PR #35662: langchain: fix KeyError on custom PII detector with hash/mask strategies

Description (problem / solution / changelog)

Summary

Fixes #35647

When a custom detector callable is provided to PIIMiddleware, it returns dicts with "text", "start", and "end" keys per the documented API. However, _apply_hash_strategy and _apply_mask_strategy access match["value"], which doesn't exist in the custom detector's output, causing KeyError: 'value'.

The "redact" and "block" strategies happen to work because they only access match["type"], match["start"], and match["end"] — never match["value"].

Root Cause

In resolve_detector(), when the detector is a callable (not None and not a str regex), it's returned directly without normalization:

# line 376
return detector

Built-in detectors and regex detectors always produce proper PIIMatch dicts with value key, but custom callables return {"text": ..., "start": ..., "end": ...} per the docs.

Fix

Wrap the custom callable to normalize its output into proper PIIMatch TypedDicts:

  • match.get("value", match.get("text", "")) — accepts both value and text keys for backwards compatibility
  • match.get("type", pii_type) — defaults the type to the configured pii_type if not provided

This is consistent with how regex_detector already normalizes regex match objects into PIIMatch dicts in the same function.

Test Plan

  • Custom detector with "text" key works with all four strategies (block, redact, mask, hash)
  • Custom detector with "value" key still works (backwards compatible)
  • Built-in detectors and regex string detectors are unaffected (different code paths)

This PR was authored by Claude, Anthropic's AI assistant, as part of an effort to contribute meaningfully to open-source projects.

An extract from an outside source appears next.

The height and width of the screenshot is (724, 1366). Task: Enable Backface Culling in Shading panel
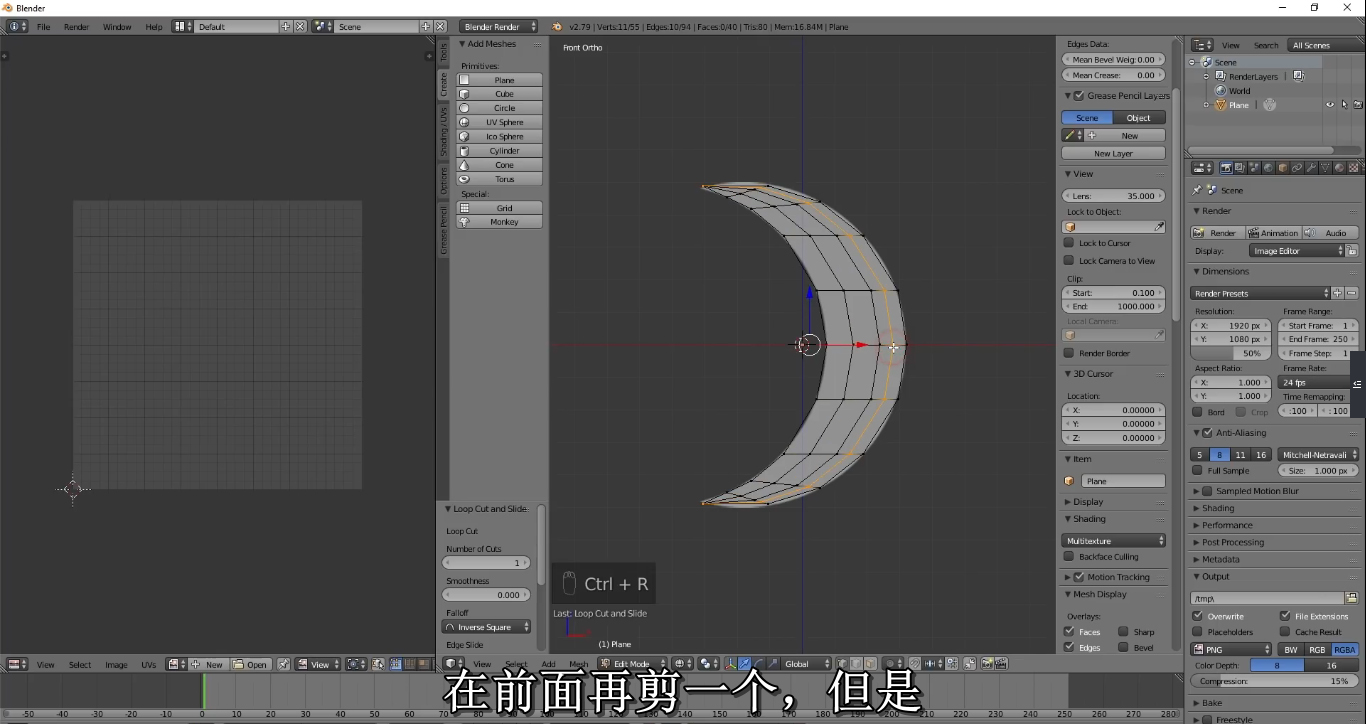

More context: https://x.com/MaxwellCalkin/status/1898441007704731844

Changed files

  • libs/langchain_v1/langchain/agents/middleware/_redaction.py (modified, +13/-1)

Code Example

import re
from langchain.agents.middleware import PIIMiddleware
from langchain.agents import create_agent
from langchain.chat_models import init_chat_model
from langchain.messages import HumanMessage

model = init_chat_model(model="groq:qwen/qwen3-32b")

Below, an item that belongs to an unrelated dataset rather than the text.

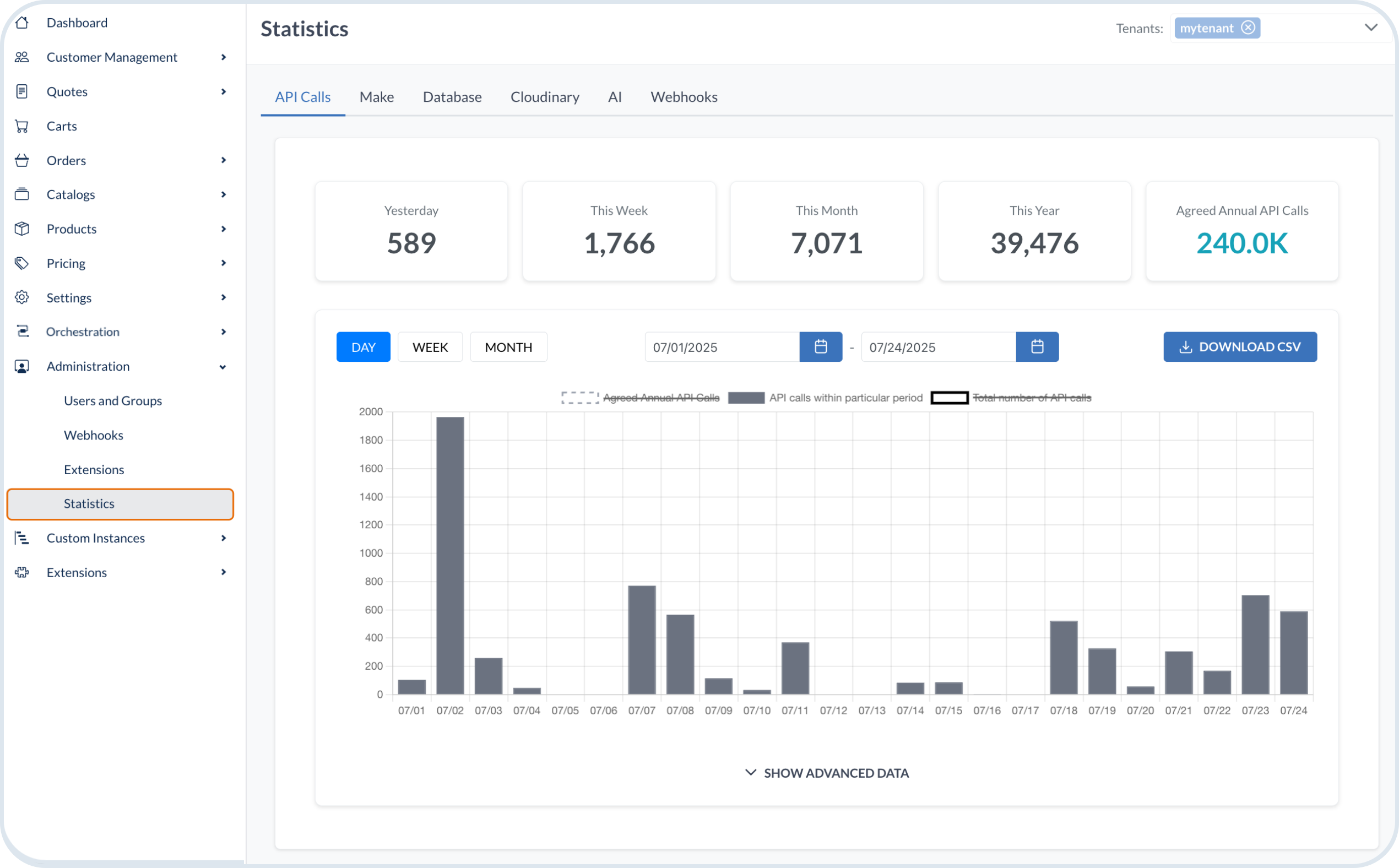Screen dimensions: 1399x868
Task: Select the WEEK view option
Action: point(430,347)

def detect_indian_phone(content: str) -> list[dict]:
    """Custom detector for Indian phone numbers"""
    matches = []
    pattern = r'\+91[\s.-]?[6-9]\d{9}'
    
    for match in re.finditer(pattern, content):
        matches.append({
            "text": match.group(0),
            "start": match.start(),
            "end": match.end(),
        })
    return matches

# Create agent with custom detector
agent = create_agent(
    model=model,
    middleware=[
        PIIMiddleware(
            pii_type="indian_phone",
            detector=detect_indian_phone,
            strategy="hash",  # Also fails with "mask"
            apply_to_input=True
        )
    ]
)

# This raises KeyError: 'value'
response = agent.invoke({
    "messages": [HumanMessage(content="Contact me at +91 9876543210")]
})

---

## **Error Message and Stack Trace**

KeyError                                  Traceback (most recent call last)
Cell In[45], line 40
     28 agent = create_agent(
     29     model = model,
     30     middleware= [
   (...)
     37     ]
     38 )
---> 40 response = agent.invoke({
     41     "messages": [
     42         HumanMessage(content="Contact me at +91 9876543210")
     43     ]
     44 })
     45 print(response)

File c:\Users\Dalbir\Downloads\LangChain-Bootcamp\.venv\Lib\site-packages\langgraph\pregel\main.py:3071, in Pregel.invoke(self, input, config, context, stream_mode, print_mode, output_keys, interrupt_before, interrupt_after, durability, **kwargs)
   3068 chunks: list[dict[str, Any] | Any] = []
   3069 interrupts: list[Interrupt] = []
-> 3071 for chunk in self.stream(
   ...
    301     replacement = f"<{match['type']}_hash:{digest}>"
    302     result = result[: match["start"]] + replacement + result[match["end"] :]

KeyError: 'value'
During task with name 'PIIMiddleware[indian_phone].before_model' and id 'a1a0b8f6-bbd5-1218-2eda-899805649ec4'
RAW_BUFFERClick to expand / collapse

Checked other resources

  • This is a bug, not a usage question.
  • I added a clear and descriptive title that summarizes this issue.
  • I used the GitHub search to find a similar question and didn't find it.
  • I am sure that this is a bug in LangChain rather than my code.
  • The bug is not resolved by updating to the latest stable version of LangChain (or the specific integration package).
  • This is not related to the langchain-community package.
  • I posted a self-contained, minimal, reproducible example. A maintainer can copy it and run it AS IS.

Package (Required)

  • langchain
  • langchain-openai
  • langchain-anthropic
  • langchain-classic
  • langchain-core
  • langchain-model-profiles
  • langchain-tests
  • langchain-text-splitters
  • langchain-chroma
  • langchain-deepseek
  • langchain-exa
  • langchain-fireworks
  • langchain-groq
  • langchain-huggingface
  • langchain-mistralai
  • langchain-nomic
  • langchain-ollama
  • langchain-openrouter
  • langchain-perplexity
  • langchain-qdrant
  • langchain-xai
  • Other / not sure / general

Related Issues / PRs

No response

Reproduction Steps / Example Code (Python)

import re
from langchain.agents.middleware import PIIMiddleware
from langchain.agents import create_agent
from langchain.chat_models import init_chat_model
from langchain.messages import HumanMessage

model = init_chat_model(model="groq:qwen/qwen3-32b")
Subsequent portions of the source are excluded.